On this 5th Sunday of Lent, we hear another familiar Gospel story of the adulterous woman brought before Jesus. In usual fashion, Jesus is drawing crowds to hear him teach. It is in this setting of Jesus teaching the crowds that the scribes and Pharisees drag a woman caught in adultery to challenge Jesus’ understanding of the Mosaic law.
Teacher, this woman was caught in the very act of committing adultery. Now in the law, Moses commanded us to stone such women. So what do you say?
A key to how Jesus will respond is found in the first reading from the Prophet Isaiah. After calling to mind the great things God has done is saving Israel from slavery in Egypt, the Prophet then draws attention to something greater yet:
see, I am doing something new!
In today’s Gospel, we see the unfolding of the new and eternal covenant in the person of Jesus. God is no longer willing to slaughter armies to conquer evil. Now, God will burn away the misery of human sinfulness by the power of his mercy and the fire of his love, made present through the heart of his Son, Jesus.
In response to the scribes and Pharisees, Jesus gives a simple challenge:
Let the one among you who is without sin be the first to throw a stone at her.
Jesus, more than likely, is not the only one in the crowd without sin. Mary, his mother, his first disciple, was more than likely among the crowd. Imagine Mary, conceived without sin, picking up a rock to throw at this woman. Another indicator that the old law is passing away, and God is indeed doing something new! Beginning with the elders, one by one, they all drifted away, leaving the woman alone with Jesus.

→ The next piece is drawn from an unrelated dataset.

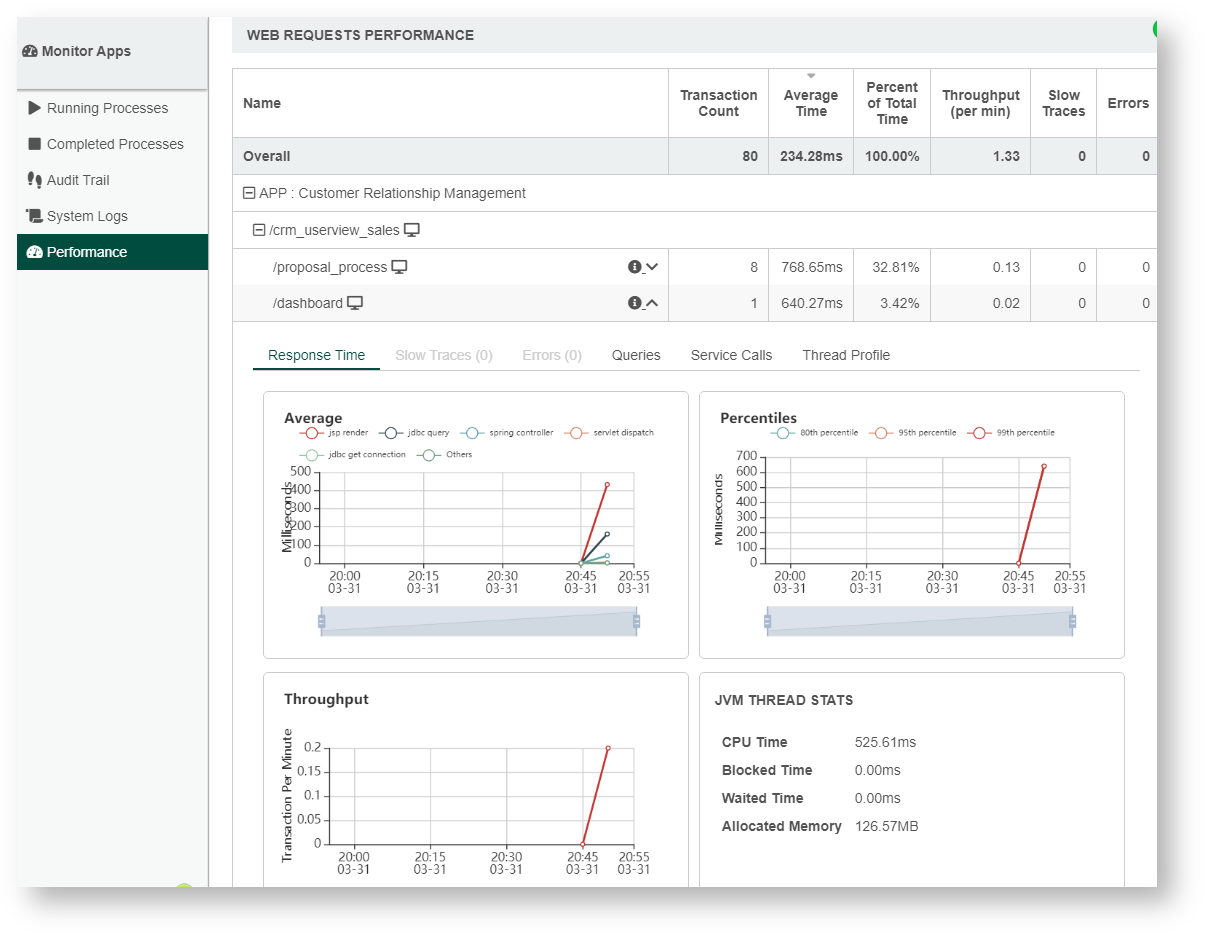This screenshot has height=935, width=1205.
Task: Click the monitor icon next to /proposal_process
Action: 400,267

One of the many lessons of this Gospel is that sin, at first, separates us from God, and from the community of believers. However, if we allow the grace of God to move us to contrition, that same separation eventually leads to stand alone before Jesus, seeking his forgiveness and healing.
Jesus looks at the woman and says:
Woman, where are they? Has no one condemned you?

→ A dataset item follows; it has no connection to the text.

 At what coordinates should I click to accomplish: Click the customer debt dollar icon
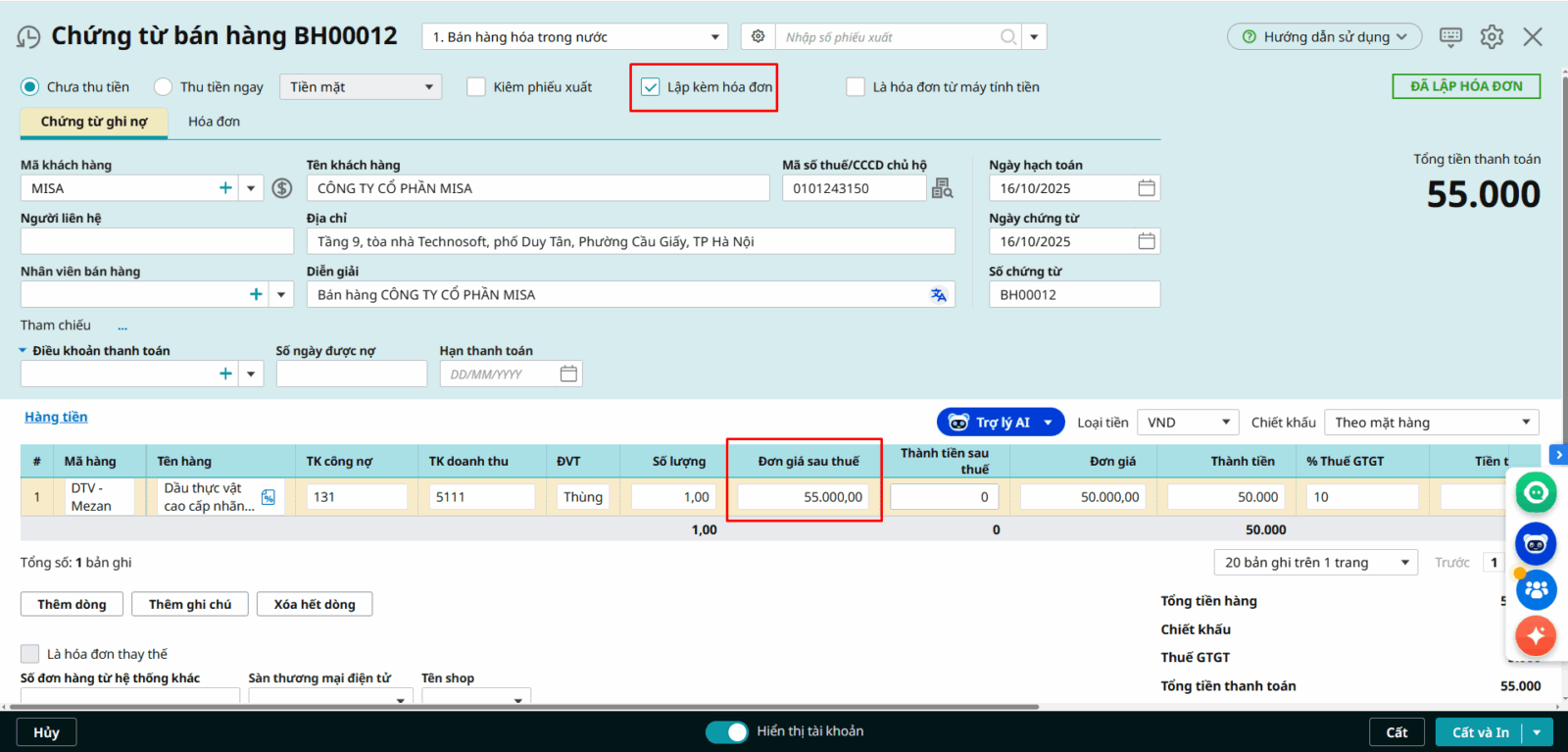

Clearly, we are not to judge others. We are not to cast stones. We are not to condemn. God’s mercy in the person of Jesus is the standard of the New Covenant, and is now our measure of meaningful relationships.
With these words, Jesus restores the woman’s dignity, and encourages her to live a virtuous life.
Neither do I condemn you. Go, and from now on do not sin any more.
It is interesting, Jesus does not say simply to avoid ‘this sin,’ but to sin no more. Jesus does not condone sin. He clearly condemns sin, but extends compassion and mercy to the sinner. We are to do likewise.
When we experience the loving gaze and merciful compassion of Jesus, we know what St. Paul is talking about in the second reading today from St. Paul to the Philippians:
I consider everything as a loss because of the supreme good of knowing Christ Jesus my Lord. For his sake I have accepted the loss of all things and I consider them so much rubbish, that I may gain Christ and be found in him,
Jesus’ mercy towards the adulterous woman reminds us that God’s grace and mercy are far greater than our sin. Thus, we have nothing to fear and everything to gain by returning to God through the person of Jesus. As St. Catherine of Siena said so beautifully:
God’s Son, whose example we must follow, never despised (nor now despises) anyone, whatever his or her position or parentage, whether just or sinner. No, he receives with love anyone who is determined to get up out of the filth of deadly sin, out of the emptiness of the world, and return to grace. (Letters, Vol II, Noffke, To Frate Giusto, prior of Monteoliveto Maggiore)
My dear friends, in these final days of Lent, may we seek out the mercy of Jesus in the sacrament of reconciliation. May we know the grace and joy of allowing Christ to take possession of us! Having been recipients of God’s mercy, may we be agents of mercy in each of our relationships in the world today.